それにしても英国すごい。ワープア青年は、ハローワークへ行かなくても就職斡旋してもらえるなんて。失業者に対する対応もさることながら、社会的企業にワープア青年雇用の契機となるような補助金制度という税金の使い方ですよ。日米のようにやたら不可解な付加価値がつけられて、ちょっとづつ取られていくみたいな支出体系では考えられませんものねぇ。川に例えて言えば、矢田川と堀川みたいなもんですか、なんて在名ブログ主にウケ狙いしちゃった。もう一言加えるならば、そんな英国のソッチ方面に廻す財源、いったい何でしょうか。よほど効率よく民間が儲け、よほど容赦なく税務署が取っていくんでしょうか。全盛期のポールは95%取られてましたから。
dr.stonefly
2007年12月21日 21:05
kuroneko兄さん、別にネタでもいいんです。皆がみな、シビアでヘビーなエントリーアップしていたら、息苦しくて仕方ない。ワタシもホントは何もかも笑い飛ばしたいんですが、性格がbluesなのでダメそうです。ワタシのためにも兄さんとこやゴケアマさんのとこで息を抜かさせてください。
dr.stonefly
2007年12月21日 21:06
さめさん、ごめんなさいね。今、自分とこのローカルな問題が切羽詰まっていて気持ちが辺野古に飛ばないんです。辺野古の問題にくらべたらちっぽけな問題かもしれませんが、今周辺で起きている問題は、ワタシが初めて当該として実感することになるかもしれなく辺野古に気持ちが飛びません。ほんと申し訳なく思ってます。
dr.stonefly
2007年12月21日 21:07
伝統行司さん、いつもロクなレスが返せなくて申し訳ありません。
イギリスのワープア対策は「本気」を感じました。私が子どもの頃習った「累進課税」も最高75%だったような気がしてますが、今はぜんぜんらしいですね。例えるならドブ川と長良川ぐらいの違いのような気がします。
アメリカなど基本的にだめでしょ。
あ、そうそうワタシはロキシーミュージックは聞いた事がなく、ブライアンフェリーのことは知りませんでした。

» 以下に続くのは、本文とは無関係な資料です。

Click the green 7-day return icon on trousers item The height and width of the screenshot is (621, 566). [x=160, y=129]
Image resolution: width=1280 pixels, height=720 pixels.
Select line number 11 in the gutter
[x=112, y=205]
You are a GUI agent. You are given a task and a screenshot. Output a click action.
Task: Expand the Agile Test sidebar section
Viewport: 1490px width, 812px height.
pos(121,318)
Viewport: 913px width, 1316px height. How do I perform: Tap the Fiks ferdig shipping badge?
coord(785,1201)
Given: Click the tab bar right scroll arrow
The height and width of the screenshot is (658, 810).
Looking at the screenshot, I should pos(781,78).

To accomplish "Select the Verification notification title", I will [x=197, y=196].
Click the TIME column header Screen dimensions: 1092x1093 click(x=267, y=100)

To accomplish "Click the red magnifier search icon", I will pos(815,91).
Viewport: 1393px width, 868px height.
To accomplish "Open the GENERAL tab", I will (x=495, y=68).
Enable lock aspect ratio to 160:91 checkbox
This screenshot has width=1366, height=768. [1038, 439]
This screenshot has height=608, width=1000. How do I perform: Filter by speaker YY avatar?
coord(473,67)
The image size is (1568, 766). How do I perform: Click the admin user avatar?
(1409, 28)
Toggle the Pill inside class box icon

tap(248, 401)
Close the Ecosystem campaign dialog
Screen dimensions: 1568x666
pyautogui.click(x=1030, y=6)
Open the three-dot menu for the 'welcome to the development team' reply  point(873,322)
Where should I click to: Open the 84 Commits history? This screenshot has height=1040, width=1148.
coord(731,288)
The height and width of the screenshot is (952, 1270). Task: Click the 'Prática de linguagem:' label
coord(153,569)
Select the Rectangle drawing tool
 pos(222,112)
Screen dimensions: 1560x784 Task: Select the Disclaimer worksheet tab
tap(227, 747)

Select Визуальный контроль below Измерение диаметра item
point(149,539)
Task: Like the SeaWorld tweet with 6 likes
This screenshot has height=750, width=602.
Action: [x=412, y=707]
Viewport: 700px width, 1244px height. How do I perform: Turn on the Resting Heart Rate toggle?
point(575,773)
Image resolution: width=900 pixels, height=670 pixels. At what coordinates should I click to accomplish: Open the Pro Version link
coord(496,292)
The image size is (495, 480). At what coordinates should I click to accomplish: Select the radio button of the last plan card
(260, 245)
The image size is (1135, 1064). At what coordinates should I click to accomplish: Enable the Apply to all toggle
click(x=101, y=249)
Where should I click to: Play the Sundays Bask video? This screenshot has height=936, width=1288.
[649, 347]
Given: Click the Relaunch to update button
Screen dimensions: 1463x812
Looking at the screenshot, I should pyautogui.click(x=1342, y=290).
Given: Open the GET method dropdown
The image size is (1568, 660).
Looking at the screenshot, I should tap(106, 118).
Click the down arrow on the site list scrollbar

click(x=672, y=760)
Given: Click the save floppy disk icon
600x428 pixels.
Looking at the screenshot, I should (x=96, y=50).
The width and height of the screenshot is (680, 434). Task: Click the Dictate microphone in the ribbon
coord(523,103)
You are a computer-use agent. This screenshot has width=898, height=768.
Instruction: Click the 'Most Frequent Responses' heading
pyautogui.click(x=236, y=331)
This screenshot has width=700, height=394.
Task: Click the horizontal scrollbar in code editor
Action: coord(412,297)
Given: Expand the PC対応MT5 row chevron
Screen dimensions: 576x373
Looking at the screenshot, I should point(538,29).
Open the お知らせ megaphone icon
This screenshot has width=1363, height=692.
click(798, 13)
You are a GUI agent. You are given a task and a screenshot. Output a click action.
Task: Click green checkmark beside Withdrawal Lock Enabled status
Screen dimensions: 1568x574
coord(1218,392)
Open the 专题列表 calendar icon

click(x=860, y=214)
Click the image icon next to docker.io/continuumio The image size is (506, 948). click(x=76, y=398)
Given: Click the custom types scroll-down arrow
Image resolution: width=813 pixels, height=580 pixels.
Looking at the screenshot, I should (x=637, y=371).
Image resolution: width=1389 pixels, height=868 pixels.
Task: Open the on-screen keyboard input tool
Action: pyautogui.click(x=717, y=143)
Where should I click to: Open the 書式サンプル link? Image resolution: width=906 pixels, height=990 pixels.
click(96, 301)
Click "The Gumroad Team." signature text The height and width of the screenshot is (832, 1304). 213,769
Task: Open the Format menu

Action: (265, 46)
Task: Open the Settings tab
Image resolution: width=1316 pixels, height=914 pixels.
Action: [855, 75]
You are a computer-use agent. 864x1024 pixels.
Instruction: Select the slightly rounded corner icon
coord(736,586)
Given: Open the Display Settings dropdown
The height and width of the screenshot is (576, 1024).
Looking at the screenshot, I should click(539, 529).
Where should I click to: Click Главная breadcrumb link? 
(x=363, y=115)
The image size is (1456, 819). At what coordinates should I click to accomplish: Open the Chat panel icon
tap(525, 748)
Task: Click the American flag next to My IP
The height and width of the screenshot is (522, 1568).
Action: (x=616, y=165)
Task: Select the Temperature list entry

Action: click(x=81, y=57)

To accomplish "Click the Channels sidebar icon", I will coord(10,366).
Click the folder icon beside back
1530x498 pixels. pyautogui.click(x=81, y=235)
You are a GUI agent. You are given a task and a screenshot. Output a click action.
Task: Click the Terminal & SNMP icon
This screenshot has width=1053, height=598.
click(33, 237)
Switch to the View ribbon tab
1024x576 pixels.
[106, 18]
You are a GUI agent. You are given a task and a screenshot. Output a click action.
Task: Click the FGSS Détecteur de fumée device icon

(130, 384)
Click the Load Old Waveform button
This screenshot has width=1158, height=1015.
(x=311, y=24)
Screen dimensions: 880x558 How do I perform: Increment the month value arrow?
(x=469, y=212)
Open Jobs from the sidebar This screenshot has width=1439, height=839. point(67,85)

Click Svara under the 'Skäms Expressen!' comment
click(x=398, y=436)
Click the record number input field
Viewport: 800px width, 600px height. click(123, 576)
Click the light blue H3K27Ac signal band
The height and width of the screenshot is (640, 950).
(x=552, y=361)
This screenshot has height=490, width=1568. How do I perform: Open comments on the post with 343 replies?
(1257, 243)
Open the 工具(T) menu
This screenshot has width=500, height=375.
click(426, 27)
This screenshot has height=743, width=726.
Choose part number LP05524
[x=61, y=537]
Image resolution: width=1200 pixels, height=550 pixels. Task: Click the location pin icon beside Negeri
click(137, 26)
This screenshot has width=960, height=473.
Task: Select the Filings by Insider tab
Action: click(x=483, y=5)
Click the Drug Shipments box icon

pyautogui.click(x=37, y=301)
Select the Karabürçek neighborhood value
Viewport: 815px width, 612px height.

番組のメモをみなおしたら「ブライアン・ラフェリー」と書いてあったので記事のほうは打ち間違いだったかも(爆)

PS、堀川は矢田川の支流でしたね。
非戦
2007年12月25日 14:31
イギリスの取り組みはよかったですね。
国の方から、職のない人に声をかけていましたが、日本と大違いです。日本の多くの福祉事務所の窓口は屈辱的だそうですね。そうやっている国や地方自治体の政策が悪いのですが。仕事をしたら、生活保護費をもらわないくても生活でき、最低生活費以上が給料として支払われるべきです。仕事がない、病気したというときこそ 国民は国に守られるべきなのに死の商人と米軍を経済的に支援してどうする!と怒りが込み上げてきます。
dr.stonefly
2007年12月27日 08:00
>死の商人と米軍を経済的に支援してどうする!と怒りが込み上げてきます。
全てが万事こうした流れできてますね。